The response should contain only those lines of the entries below that include the string "Open".

____________

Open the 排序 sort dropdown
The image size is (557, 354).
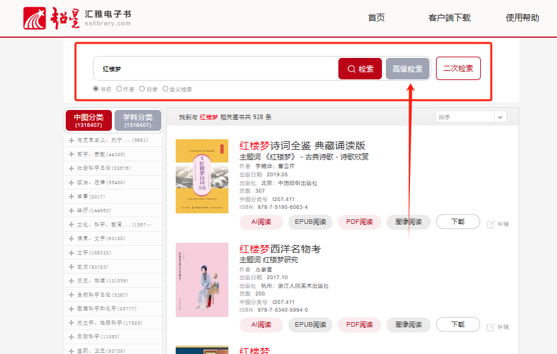coord(470,117)
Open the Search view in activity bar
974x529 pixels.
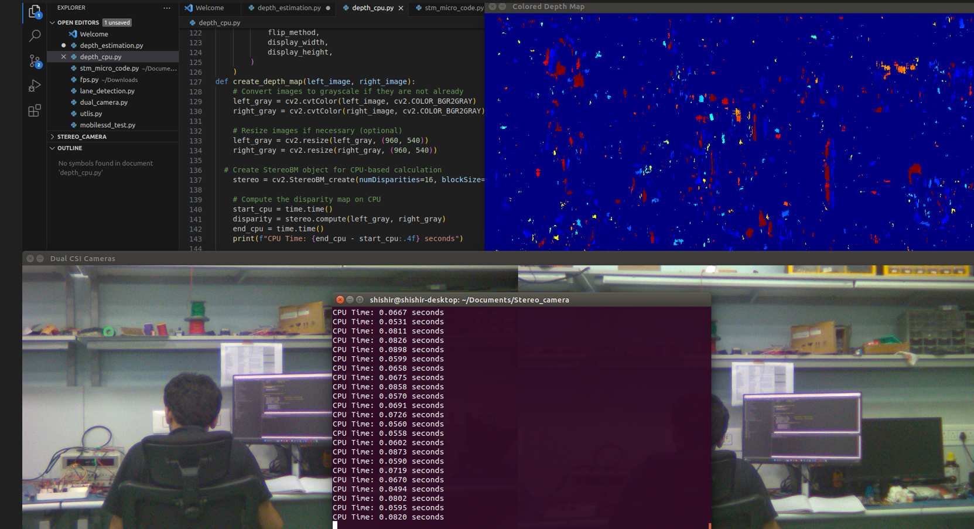coord(35,36)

____________

● **Answer for the task**
Open the 排序 sort dropdown
Open the Search view in activity bar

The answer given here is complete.